Hedge funds are the least bullish on gold in more than five years as speculation about the pace of money printing by central banks whipsawed prices, driving volatility to a 17-month high.
Money managers cut their net-long position by 9 percent to 35,686 futures and options as of May 21, the lowest since July 2007, U.S. Commodity Futures Trading Commission data show. Holdings of short contracts rose 6.7 percent to a record 79,416. Net-bullish wagers across 18 U.S.-traded commodities slid 2.1 percent, as investors became more bearish on coffee and wheat.
Gold’s 60-day historical volatility touched the highest since December 2011 last week and a gauge of price swings for the SPDR Gold Trust, the biggest bullion-backed exchange-traded fund, surged 73 percent this year.
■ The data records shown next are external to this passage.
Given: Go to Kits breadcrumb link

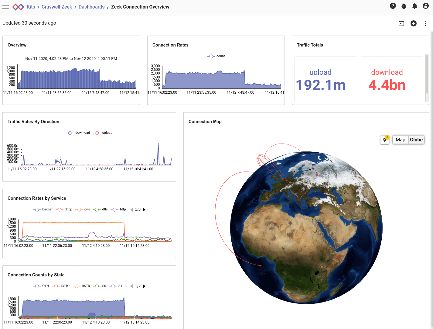Looking at the screenshot, I should point(31,7).
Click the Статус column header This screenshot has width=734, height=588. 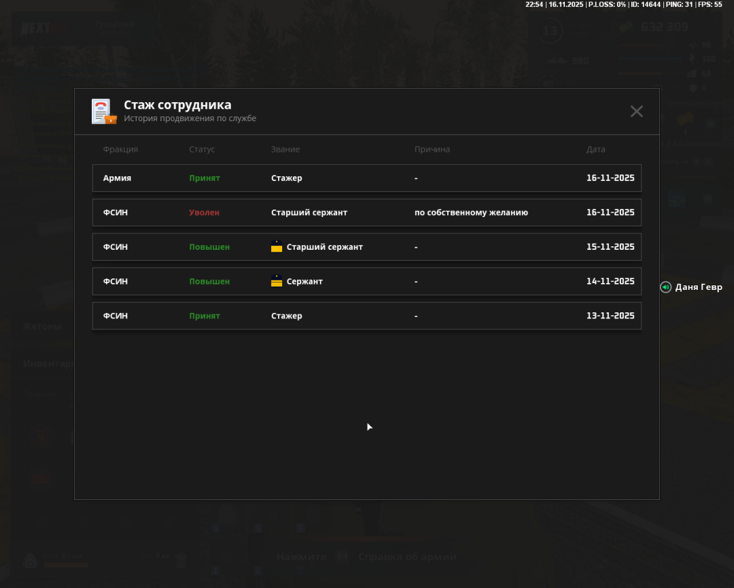[202, 150]
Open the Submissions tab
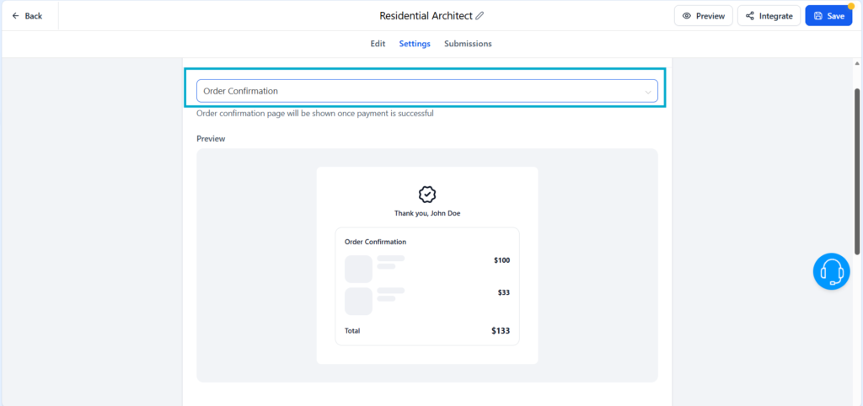This screenshot has height=406, width=863. point(468,44)
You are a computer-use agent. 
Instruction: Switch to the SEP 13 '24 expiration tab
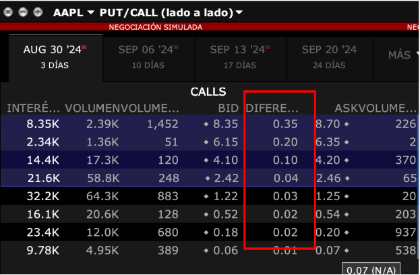[239, 57]
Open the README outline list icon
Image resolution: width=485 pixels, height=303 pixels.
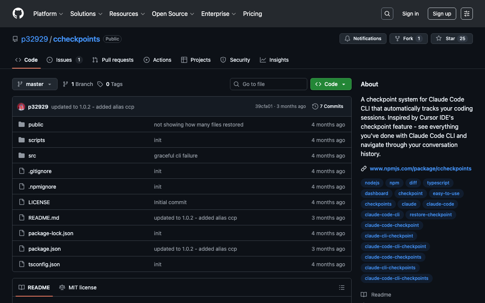341,287
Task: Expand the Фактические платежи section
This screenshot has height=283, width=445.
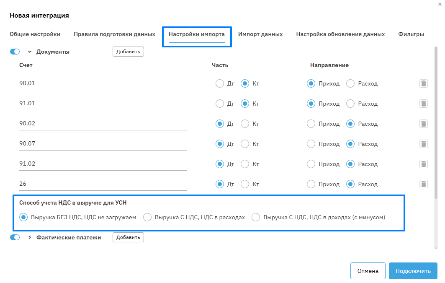Action: (30, 237)
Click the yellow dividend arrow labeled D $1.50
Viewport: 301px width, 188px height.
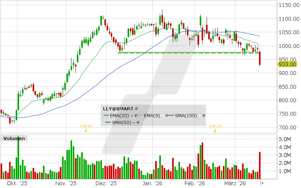pos(86,131)
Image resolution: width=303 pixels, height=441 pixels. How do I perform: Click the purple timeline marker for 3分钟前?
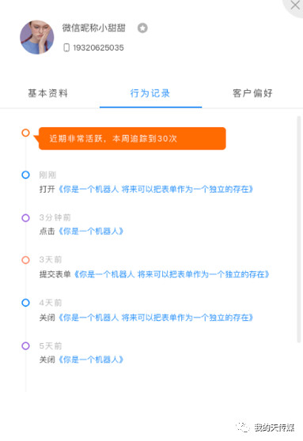click(25, 217)
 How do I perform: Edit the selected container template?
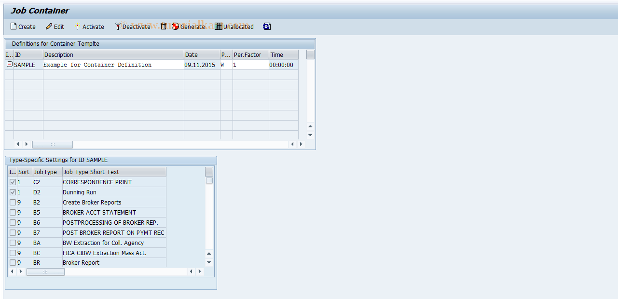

Bullion see-sawed as Federal Reserve Chairman Ben S. Bernanke testified before Congress on May 22. Two days later, Bank of Japan Governor Haruhiko Kuroda said he’s done enough to spur growth.
“Gold has so many drivers that it leads to a lot of getting pushed around by one thing or another,” said Dan Denbow, a fund manager at the $1 billion USAA Precious Metals & Minerals Fund in San Antonio. “It makes it impossible to determine a direction.”
Futures dropped 5.4 percent in May, poised for a second monthly decline. The Standard & Poor’s GSCI Spot Index of 24 commodities fell 0.1 percent and the MSCI All-Country World of equities also declined 0.1 percent. A Bank of America Corp. Index shows Treasuries lost 1.3 percent.
Increasing price swings have made gold the fourth-most volatile commodity in the GSCI index since March 29, data compiled by Bloomberg show. Silver topped the ranking for raw materials tracked by S&P, followed by natural gas and corn. Investors sold 467 metric tons of gold through exchange-traded products this year, contributing to $45.3 billion of value being erased from global holdings, as some lost faith in the metal as a store of wealth.
Futures traded in New York rose 0.4 percent as of 6:01 a.m. after earlier slipping as much as 0.3 percent.
Gold rose as much as 2.6 percent and dropped as much as 1.8 percent on May 22, the day Bernanke told Congress that raising interest rates or curbing bond buying too soon would endanger the recovery, while also saying the bank may slow its asset purchases if there are signs of sustained economic growth. Kuroda said May 24 the Bank of Japan had announced enough monetary easing and would implement flexible money-market operations.
Volatility in gold prices will be temporary and investors will return to buy the metal as a hedge against inflation, said Nic Johnson, who helps manage $30 billion of commodity assets at Pacific Investment Management Co. in Newport Beach, California.